Internacional

Trump defende Kim em caso de estudante americano morto na Coreia do Norte

FolhaPress
| Tempo de leitura: 1 min

Washington - O presidente americano, Donald Trump, deixou a Coreia do Norte sem um acordo sobre a desnuclearização norte-coreana, mas não sem causar controvérsia.

A polêmica da vez envolve um estudante americano que morreu após ficar detido por 17 meses no país do ditador Kim Jong-Un. Durante a coletiva em que anunciou o fracasso da segunda cúpula bilateral, o republicano disse acreditar que Kim não era responsável pela morte de Otto Warmbier, em 2017.

O estudante, que tinha 22 anos, morreu poucos dias após ser liberado, em coma, da detenção na Coreia do Norte. "Ele me diz que não sabia disso, e eu vou acreditar na palavra dele", afirmou o presidente, ao ser questionado por um jornalista.

REAÇÃO DOS PAIS

Os pais de Warmbier reagiram à resposta do presidente e disseram que, durante a cúpula, mantiveram o respeito pelo encontro.
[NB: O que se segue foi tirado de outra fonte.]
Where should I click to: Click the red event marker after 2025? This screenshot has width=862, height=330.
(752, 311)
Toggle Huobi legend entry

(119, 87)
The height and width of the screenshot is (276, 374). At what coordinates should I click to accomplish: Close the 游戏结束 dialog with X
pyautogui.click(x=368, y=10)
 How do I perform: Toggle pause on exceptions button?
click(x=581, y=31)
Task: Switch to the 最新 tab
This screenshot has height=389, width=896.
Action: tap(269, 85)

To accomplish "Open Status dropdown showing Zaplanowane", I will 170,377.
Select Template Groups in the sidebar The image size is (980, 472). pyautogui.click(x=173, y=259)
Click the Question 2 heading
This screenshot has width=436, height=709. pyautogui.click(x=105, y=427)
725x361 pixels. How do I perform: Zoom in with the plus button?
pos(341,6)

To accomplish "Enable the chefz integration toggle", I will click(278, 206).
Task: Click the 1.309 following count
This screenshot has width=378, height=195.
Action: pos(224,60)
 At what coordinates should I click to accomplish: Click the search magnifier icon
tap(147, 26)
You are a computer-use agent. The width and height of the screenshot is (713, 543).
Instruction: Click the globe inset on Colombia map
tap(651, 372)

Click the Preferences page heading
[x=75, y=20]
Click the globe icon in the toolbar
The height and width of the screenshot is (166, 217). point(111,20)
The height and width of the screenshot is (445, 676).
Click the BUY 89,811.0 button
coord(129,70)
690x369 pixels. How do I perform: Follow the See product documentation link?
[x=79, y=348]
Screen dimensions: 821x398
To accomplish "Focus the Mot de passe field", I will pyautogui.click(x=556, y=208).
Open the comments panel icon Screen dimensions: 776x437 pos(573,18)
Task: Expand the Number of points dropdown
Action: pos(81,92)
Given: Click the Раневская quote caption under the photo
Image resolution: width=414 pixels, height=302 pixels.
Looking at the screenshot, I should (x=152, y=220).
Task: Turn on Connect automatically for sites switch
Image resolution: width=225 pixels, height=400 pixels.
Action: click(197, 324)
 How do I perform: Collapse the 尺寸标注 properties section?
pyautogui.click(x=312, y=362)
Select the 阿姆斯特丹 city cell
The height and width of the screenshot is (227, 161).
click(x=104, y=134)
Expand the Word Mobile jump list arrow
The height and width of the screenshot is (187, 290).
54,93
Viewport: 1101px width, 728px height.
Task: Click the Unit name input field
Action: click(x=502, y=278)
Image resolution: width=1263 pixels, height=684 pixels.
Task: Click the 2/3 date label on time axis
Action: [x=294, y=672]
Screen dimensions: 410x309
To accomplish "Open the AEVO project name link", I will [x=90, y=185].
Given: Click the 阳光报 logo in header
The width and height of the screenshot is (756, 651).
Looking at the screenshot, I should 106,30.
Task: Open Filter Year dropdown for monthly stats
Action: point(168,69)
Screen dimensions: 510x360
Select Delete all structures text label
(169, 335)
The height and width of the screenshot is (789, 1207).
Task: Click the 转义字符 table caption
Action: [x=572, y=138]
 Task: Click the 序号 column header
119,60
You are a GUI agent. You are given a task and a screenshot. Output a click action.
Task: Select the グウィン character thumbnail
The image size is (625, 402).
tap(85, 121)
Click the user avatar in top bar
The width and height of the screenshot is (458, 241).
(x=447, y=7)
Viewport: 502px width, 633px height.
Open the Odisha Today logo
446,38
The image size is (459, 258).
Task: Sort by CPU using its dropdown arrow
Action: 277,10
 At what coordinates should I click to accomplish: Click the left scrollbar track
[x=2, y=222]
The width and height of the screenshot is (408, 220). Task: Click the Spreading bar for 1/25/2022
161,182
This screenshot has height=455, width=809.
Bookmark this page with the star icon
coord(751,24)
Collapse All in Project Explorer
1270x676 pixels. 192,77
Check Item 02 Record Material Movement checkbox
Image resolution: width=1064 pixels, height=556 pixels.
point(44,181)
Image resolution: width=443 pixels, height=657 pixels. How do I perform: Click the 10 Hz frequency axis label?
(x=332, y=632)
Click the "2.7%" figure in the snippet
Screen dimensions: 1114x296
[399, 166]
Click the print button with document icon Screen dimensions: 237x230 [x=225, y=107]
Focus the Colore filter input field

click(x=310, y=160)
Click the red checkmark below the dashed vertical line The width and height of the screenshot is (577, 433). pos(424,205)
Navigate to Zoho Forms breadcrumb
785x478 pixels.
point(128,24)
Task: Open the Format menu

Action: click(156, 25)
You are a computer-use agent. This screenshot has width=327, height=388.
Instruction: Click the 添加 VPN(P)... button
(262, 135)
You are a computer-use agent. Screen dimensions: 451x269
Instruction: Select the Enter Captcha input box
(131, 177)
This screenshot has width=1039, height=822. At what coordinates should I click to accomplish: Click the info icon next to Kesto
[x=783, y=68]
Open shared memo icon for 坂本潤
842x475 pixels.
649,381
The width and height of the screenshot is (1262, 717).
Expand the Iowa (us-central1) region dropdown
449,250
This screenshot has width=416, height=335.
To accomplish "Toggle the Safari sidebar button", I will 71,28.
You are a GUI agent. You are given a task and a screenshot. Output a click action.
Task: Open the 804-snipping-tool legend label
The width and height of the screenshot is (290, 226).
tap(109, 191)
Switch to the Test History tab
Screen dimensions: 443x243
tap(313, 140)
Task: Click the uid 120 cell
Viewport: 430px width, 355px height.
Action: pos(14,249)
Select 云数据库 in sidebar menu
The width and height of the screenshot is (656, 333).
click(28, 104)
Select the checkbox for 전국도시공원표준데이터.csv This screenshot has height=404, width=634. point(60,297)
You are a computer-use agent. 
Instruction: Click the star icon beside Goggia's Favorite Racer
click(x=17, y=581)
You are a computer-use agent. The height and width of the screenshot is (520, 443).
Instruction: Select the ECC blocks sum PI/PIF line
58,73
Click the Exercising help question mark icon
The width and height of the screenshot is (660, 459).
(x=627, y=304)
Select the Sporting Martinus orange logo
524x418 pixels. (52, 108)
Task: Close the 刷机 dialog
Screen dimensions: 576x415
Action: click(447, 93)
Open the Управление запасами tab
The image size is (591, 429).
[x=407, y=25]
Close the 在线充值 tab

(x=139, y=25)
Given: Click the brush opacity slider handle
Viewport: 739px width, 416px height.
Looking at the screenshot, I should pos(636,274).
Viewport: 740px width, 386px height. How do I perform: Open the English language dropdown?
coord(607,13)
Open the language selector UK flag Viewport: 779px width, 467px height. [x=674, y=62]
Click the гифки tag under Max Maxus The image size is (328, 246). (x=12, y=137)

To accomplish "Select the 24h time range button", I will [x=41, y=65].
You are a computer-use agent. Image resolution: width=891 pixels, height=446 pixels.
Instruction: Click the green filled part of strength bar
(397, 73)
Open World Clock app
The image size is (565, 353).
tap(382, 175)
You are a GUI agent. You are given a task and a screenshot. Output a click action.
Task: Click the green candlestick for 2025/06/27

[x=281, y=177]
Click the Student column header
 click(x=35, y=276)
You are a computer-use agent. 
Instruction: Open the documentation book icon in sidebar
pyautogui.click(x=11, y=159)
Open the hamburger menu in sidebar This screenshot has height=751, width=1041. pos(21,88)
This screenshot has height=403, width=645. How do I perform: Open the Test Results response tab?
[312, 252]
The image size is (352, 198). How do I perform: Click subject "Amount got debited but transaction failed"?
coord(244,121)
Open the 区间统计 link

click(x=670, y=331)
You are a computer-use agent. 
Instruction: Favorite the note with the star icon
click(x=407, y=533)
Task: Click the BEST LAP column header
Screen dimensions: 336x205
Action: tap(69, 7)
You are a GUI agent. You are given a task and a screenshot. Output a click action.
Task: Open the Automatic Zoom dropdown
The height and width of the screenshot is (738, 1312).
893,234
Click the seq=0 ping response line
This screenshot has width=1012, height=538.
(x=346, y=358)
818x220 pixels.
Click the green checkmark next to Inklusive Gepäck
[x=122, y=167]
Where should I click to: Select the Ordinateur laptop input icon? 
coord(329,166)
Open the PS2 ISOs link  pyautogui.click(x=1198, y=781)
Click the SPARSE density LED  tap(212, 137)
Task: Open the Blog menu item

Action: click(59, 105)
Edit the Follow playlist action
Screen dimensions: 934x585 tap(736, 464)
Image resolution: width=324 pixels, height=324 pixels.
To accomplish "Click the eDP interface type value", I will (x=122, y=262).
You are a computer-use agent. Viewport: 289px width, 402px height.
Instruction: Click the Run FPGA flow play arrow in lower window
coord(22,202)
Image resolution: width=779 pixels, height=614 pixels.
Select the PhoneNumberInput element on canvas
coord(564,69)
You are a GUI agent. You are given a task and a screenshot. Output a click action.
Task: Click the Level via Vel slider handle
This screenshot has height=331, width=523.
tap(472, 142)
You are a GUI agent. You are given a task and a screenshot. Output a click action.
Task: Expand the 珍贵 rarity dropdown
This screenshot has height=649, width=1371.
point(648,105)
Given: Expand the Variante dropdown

"Agora, devemos falar. Kim e seu regime diabólico são responsáveis pela morte de nosso filho Otto. Kim e seu regime diabólico são responsáveis por crueldade e desumanidade inimagináveis. Nenhuma desculpa ou elogio pomposo podem mudar isso."

Em dezembro, a família Warmbier ganhou um processo de US$ 500 milhões em uma corte federal contra a Coreia do Norte.

O juiz determinou que o regime norte-coreano era responsável por tortura e morte extrajudicial de Otto, que foi detido aos 21 anos em Pyongyang, em janeiro de 2016, depois de participar de um tour na Coreia do Norte.

Ele foi acusado de pegar um pôster de propaganda do país.

Em 2017, Trump criticou o regime de Kim pelo tratamento que deu a Warmbier e convidou os pais do estudante a participar do discurso anual à nação de 2018.

Mas o presidente abruptamente mudou de tom após o primeiro encontro com Kim, em Singapura, em junho do ano passado.

Desde então, tem buscado um relacionamento mais próximo do ditador norte-coreano.